Finding the right kind of healthy outlet in recovery will make all the difference. Whether it’s art therapy, sports, volunteering, or simply devoting more time to your hobbies, a healthy outlet will help direct energy into something that is good for you and even productive. The following is a guide to some of most common choices for creative outlets that may help you decide which would be appropriate for you.
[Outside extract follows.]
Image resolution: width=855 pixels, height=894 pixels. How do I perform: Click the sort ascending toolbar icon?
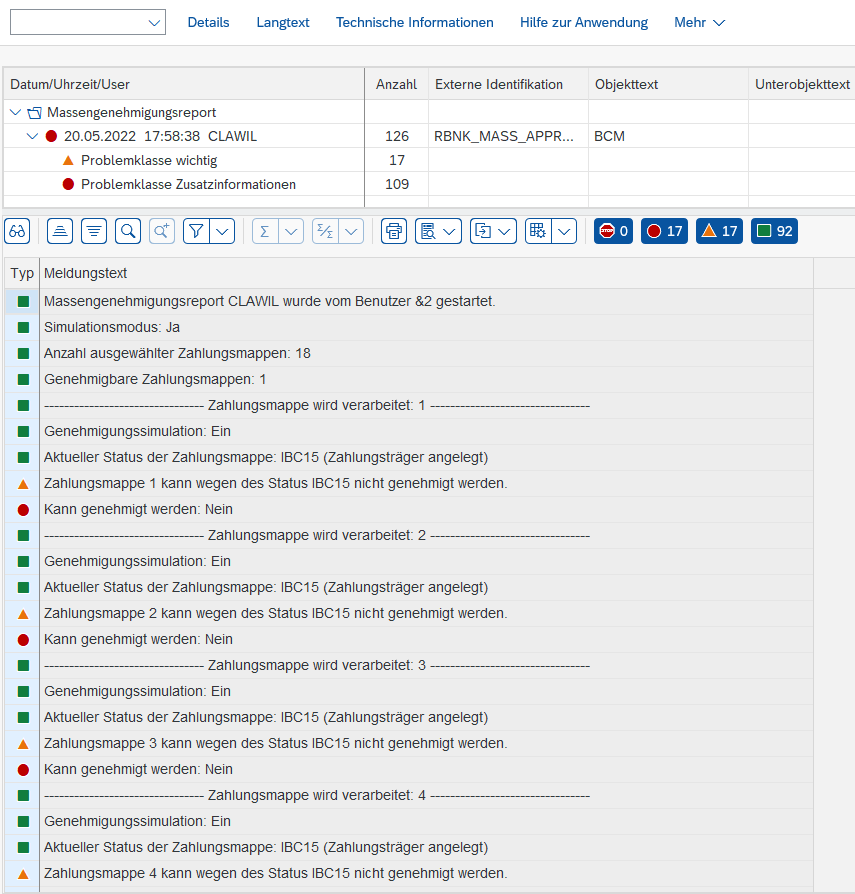coord(60,231)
There’s no denying the therapeutic qualities of making art. Art therapy can be an extremely useful tool for someone struggling with their emotions during recovery. Art therapy can take the form of painting, drawing, sculpture, or any medium that suits your needs. A person in recovery can choose to enroll in art therapy sessions, or devote time to the pursuit of their own creative outlets. Art therapy sessions are great for experiencing guided art projects that are specifically designed to help deal with difficult emotions. Many in recovery find a healthy outlet in pursuing their creative passions. These can take the form of music, writing, acting, or the visual arts. These pursuits are a valuable and healthy aid to recovery as long as they continue to support your journey, rather than hinder it.
Sports and Exercise
Physical activity is a great way to deal with difficult emotions like stress and burn some calories in the process. Many people in recovery say that exercising or playing sports has been a great way to help them feel better about themselves during difficult times. Exercise like running, yoga, and Zumba are great ways to relax the mind and body. Spending too much time in your head can be unhealthy and physical activity helps to get you back in touch with your body. Exercise helps you get in touch with the mind body connection and focus energy and concentration. It’s important to be aware of how much time you devote to sports or exercise, as it can often turn into an addiction in itself.
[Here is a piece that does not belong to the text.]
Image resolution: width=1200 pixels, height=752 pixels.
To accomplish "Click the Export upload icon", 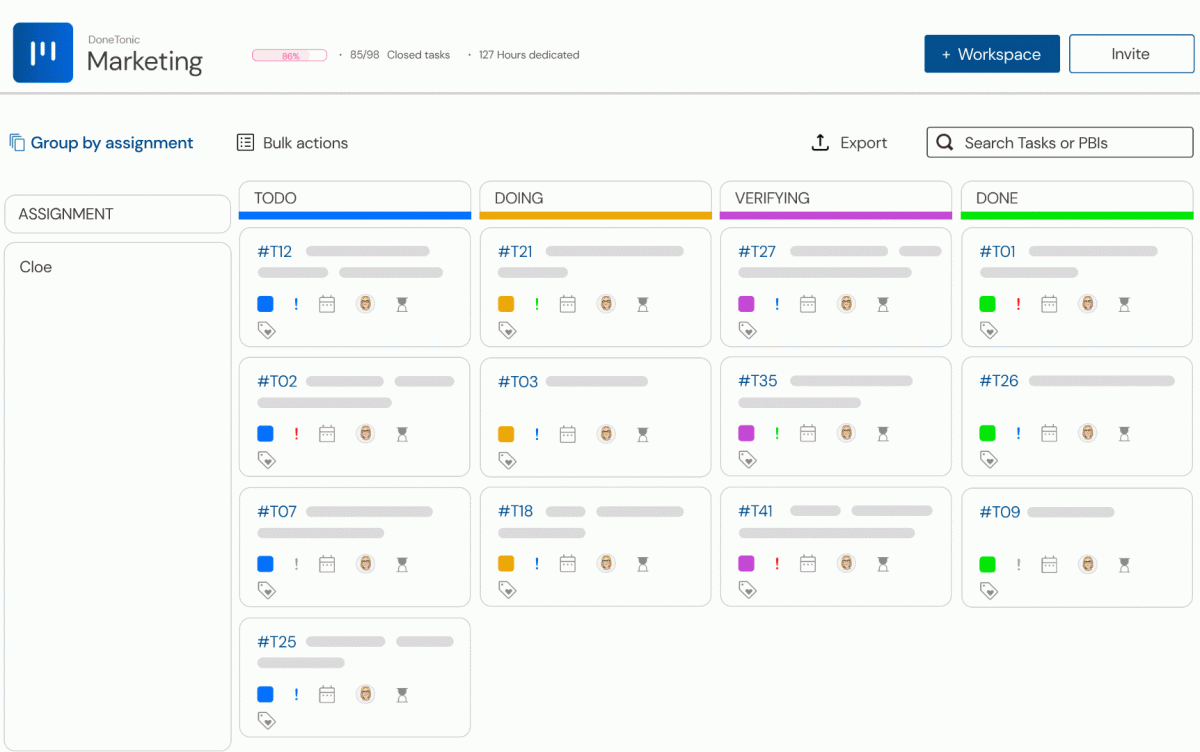I will click(820, 142).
Helping others is a great way to develop compassion in yourself and to feel that your actions have value and can make a difference. These are two very important qualities to foster during the recovery process and volunteering can help develop both. Extending a helping hand is part of the 12 step program as well. Those in recovery choose to volunteer their time to a cause that speaks to them. Often, it’s devoting time to others who are struggling with addiction. In other cases individuals choose a cause that they have a personal connection to, such as animal rights, environmental organizations, or children in need.
It’s a good idea to stay in touch with personal hobbies that have provided happiness and enjoyment during your life. This can include anything from horseback riding to pottery to playing music with a band. If you’ve always wanted to take up a certain activity, now could be a good time to finally give it a shot. The thrill of learning something new and putting it to good use in your life is a way to foster feelings of self esteem and value.